The Conservation of Hairiness
Recently, or perhaps for as long as there have been technical decisions to be made, I've been hearing endless arguments about this versus that that lead to nowhere at all. Emacs vs Vi, PL X vs PL Y, NoSQL vs RDBMS, DjangoORM vs SQLAlchemy... etc. I hope I can shed light on what's fundenmentally going on here. I haven't blogged in a long time, this is the first post in which I hope will be a long line of semi-regular posts that document my thoughts, philosophy and learnings from programming, and anything barely related.
Back in the days when I was a grad student at Tufts University, I attended a guest lecture by then Project Darkstar tech lead Jim Waldo (now Harvard's CTO). At the end of the lecture, when someone asked him why he made the technical decisions in Jini, he introduced the term - The Conservation of Hairiness. Lightning bolts struck. He didn't spend too much time explaining what he meant, but here's how I came to understand this term later (adjusted by my own interpretation, so don't misattribute its entirety to Dr. Waldo please):
For any given problem, there's usually more than one subproblem
Suppose you are to design a templating library, there are a number of smaller problems you need to solve. You will need to be able to load the template files from somewhere, parse them, allow the users to do some manipulation to fill in the contents, and return the results in some representation. You can obviously break these subproblems into sub-subproblems. For example, you may want to be able to load the templetes from the file system, or memory.
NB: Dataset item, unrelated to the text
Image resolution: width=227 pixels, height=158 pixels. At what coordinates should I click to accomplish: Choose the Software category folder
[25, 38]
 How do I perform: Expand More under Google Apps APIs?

You get my point. I will postulate that for any given problem that takes some input and produces some output, there's at least one subproblem that is either the problem itself, or a set of smaller problems.
The solution of a problem is the sum of the solutions of its subproblems
Natually, if you manage to solve all the subproblems, you have a complete solution to the problem as a whole. I assume you have heard of the Single Responsibility Principle, Do one thing only and do it well, and the Rule of Composition, so I'm not going to dwell on this. What I'm going to tell you though, is that there are solutions out there that attempt to solve more than one problem at the same time, and there are solutions out there where the solutions for the subproblems are pretty much the same, but arranged in different orders.
If you have a different set of subproblems, you have a different problem, and requires a different solution
This is probably the most subtle point in the entire post so I'm going to explain a bit more. Let's say you are to build your startup company's website, you have limited time, money and you don't really know the constraints, you should probably go with the most popular technologies out there right? Wrong! The correct approach is always going to be to understand the problem first, even if you have to guesstimate on some number. How many users are going to be visiting your site? What's an acceptable response time? Do your data have schemas or are they free-form? Is it going to have lots of dynamic interactions or is it just mostly static with some dynamic content? These are all proper subproblems. Once you understand the constraints, then you can go out and choose a technology stack that enables that solution.
If your requirement is simply to be able to serve 1000 requests at a time, with less than 3 seconds response time, with a predefined data model and the pages are mostly static with some dynamic content, Spending days and weeks to evaluate Django vs Pyramid or Django ORM vs SQLAlchemy is probably going to make very little difference as they all solve the same problem, with slightly different arrangements of complexity spread out across basically the same layers.
However, if your data is free-form, using a schema-less datastore is probably a more attractive solution. Picking a framework that will enable you to use a different data access layer easily is probably a better idea. In this case, you may opt for Flask + MongoDB. By the same token, evaluating whether CherryPy + MongoDB or Bottle + Riak is better is going to make very little difference unless you have more nuanced requirements.
If you don't, or don't know, it's probably better to choose a stack that doesn't prevent you from solving other subproblems. Fortunately, most tools out there, especially those that adhere to the "Do one thing only and do it well" principle fit this description.
The complexity of any given problem is a constant
I would argue that how you choose your technology stack is largely dependent on how well you can understand the problem at hand. In reality, most of us most of the time simply don't know enough about the problem to be able to completely enumerate all the subproblems, so sitting here arguing about the same nuanced points days after days for two different tools that pretty much solve the same problems with different tradeoffs is going to make very little difference. At last, you still have to take your comfort zone into account. If you've found the perfect solution but requires you to learn the pieces for months, is it worth it?
This post has gone on long enough, I hope this post can give you some perspective in how to pick the right tool to do the right job. Now please feel free to comment!